Kelly McEvers

Credit Glen Carey

Kelly McEvers is NPR's international correspondent based in Beirut, Lebanon.

Prior to moving into this reporting location in January 2012, McEvers was based at NPR's Baghdad Bureau.

In 2011, she traveled undercover to follow Arab uprisings in places where brutal crackdowns quickly followed the early euphoria of protests. While colleagues were celebrating with protesters in Egypt or rebels in Libya, McEvers was hunkered down with underground activists in Bahrain, Yemen, and Syria. She has been tear-gassed in Bahrain; she has spent a night in a tent city with a Yemeni woman who would later share the Nobel Peace Prize; and she has spent long hours with the shadowy group of anti-government rebels known as the Free Syrian Army.

In Iraq, she covered the final withdrawal of U.S. troops and the political chaos that has gripped the country since. Before arriving in Iraq in 2010, McEvers was one of the first Western correspondents to be based, full-time, in Riyadh, Saudi Arabia. She also covered Yemen and other Persian Gulf countries.

In 2008 and 2009, McEvers was part of a team that produced the award-winning "Working" series for American Public Media's business and finance show, Marketplace. She filed sound-rich profiles of a war fixer in Beirut, a smuggler in Dubai, a sex-worker in Baku, a pirate in the Strait of Malacca and a marriage broker in Vietnam.

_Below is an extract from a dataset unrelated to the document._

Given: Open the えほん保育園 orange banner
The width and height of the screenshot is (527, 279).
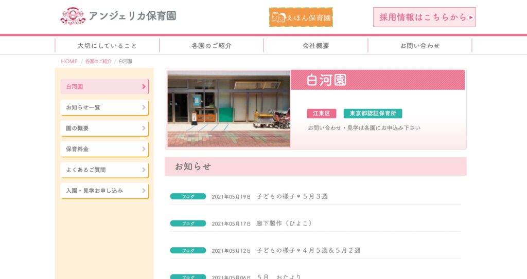Looking at the screenshot, I should [301, 17].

From 2004-2006, McEvers covered the former Soviet Union for PRI's The World. She investigated the Russian military's role in the violent end to the three-day school siege by Chechen militants in the Russian town of Beslan. She was later accused of spying and detained for three days by Russian security forces near the border with Chechnya.

After 9/11, McEvers covered Indonesia, Malaysia, and Singapore for NPR and other outlets — including in-depth stories on Jemaah Islamiyah, the region's Al Qaeda-linked terrorist network that planned and executed deadly attacks at two Bali nightclubs in 2002.

McEvers was based in Phnom Penh, Cambodia from 1999-2000 for the BBC World Service. From there, she filed her first NPR story on then-emerging plans to try former members of the Khmer Rouge. She is one of the first reporters to knock on the door of Nuon Chea, the so-called "Brother No. 2" who served under Pol Pot.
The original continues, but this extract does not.